▶ [To do]: Go line by line through the entries and show those that hold the string "pyautogui".

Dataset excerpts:
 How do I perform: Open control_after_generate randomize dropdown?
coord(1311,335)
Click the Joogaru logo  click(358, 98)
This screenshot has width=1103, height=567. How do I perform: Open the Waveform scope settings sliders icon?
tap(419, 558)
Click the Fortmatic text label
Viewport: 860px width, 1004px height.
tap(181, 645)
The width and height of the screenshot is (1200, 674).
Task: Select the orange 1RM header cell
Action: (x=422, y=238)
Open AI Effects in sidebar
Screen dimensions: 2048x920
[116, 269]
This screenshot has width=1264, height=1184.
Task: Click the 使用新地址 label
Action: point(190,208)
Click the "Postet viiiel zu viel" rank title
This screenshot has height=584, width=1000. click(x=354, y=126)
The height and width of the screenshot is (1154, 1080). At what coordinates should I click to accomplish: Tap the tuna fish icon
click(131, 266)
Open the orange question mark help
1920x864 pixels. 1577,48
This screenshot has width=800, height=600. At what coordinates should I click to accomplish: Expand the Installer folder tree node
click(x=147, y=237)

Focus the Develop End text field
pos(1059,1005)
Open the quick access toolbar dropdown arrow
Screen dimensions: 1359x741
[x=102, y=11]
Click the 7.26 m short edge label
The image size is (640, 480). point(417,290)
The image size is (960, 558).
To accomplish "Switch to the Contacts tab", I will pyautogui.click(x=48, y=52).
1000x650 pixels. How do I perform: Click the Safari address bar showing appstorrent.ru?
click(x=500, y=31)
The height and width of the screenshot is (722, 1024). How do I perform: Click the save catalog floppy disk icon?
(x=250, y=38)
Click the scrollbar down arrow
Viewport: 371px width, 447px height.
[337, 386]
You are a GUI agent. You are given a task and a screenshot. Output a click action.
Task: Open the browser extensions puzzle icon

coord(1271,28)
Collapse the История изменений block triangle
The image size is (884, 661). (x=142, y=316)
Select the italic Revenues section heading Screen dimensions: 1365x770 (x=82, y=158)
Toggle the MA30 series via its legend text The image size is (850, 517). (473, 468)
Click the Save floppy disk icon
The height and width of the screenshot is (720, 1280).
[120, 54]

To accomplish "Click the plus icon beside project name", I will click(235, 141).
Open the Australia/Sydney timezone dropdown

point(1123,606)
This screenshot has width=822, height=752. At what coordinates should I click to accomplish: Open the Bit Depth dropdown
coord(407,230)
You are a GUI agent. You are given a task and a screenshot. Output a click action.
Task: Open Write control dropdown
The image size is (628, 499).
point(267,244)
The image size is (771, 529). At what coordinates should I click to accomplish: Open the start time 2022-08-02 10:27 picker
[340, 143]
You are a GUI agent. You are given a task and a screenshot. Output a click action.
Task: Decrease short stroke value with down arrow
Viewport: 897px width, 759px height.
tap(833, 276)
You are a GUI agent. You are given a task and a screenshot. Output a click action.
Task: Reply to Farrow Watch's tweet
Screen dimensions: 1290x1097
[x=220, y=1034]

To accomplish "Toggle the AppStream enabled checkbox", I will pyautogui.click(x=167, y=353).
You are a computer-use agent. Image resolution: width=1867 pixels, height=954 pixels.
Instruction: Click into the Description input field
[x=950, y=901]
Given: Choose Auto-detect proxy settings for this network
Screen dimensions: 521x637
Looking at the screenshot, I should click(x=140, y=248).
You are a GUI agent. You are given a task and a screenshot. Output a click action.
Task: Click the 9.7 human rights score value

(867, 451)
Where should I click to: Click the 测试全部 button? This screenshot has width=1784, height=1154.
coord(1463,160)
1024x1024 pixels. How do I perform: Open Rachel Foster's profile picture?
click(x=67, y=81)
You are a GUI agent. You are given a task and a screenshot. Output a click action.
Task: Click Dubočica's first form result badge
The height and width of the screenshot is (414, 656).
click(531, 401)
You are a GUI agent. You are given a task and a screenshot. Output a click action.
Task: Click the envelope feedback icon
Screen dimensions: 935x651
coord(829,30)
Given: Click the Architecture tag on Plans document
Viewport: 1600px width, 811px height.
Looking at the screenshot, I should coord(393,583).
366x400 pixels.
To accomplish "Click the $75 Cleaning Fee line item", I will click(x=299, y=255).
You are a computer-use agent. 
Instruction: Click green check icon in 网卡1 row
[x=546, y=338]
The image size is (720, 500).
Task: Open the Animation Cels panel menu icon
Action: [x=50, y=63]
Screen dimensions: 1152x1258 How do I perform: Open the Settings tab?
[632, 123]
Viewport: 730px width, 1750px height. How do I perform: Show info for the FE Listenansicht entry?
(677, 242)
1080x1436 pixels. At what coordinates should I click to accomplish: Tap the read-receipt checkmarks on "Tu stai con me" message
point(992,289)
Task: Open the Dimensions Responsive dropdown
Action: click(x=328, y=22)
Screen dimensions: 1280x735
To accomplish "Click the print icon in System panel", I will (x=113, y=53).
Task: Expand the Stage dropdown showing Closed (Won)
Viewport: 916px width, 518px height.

▶ [Result]:
To accomplish "Switch to the Contacts tab", I will pyautogui.click(x=48, y=52).
To accomplish "Toggle the AppStream enabled checkbox", I will pyautogui.click(x=167, y=353).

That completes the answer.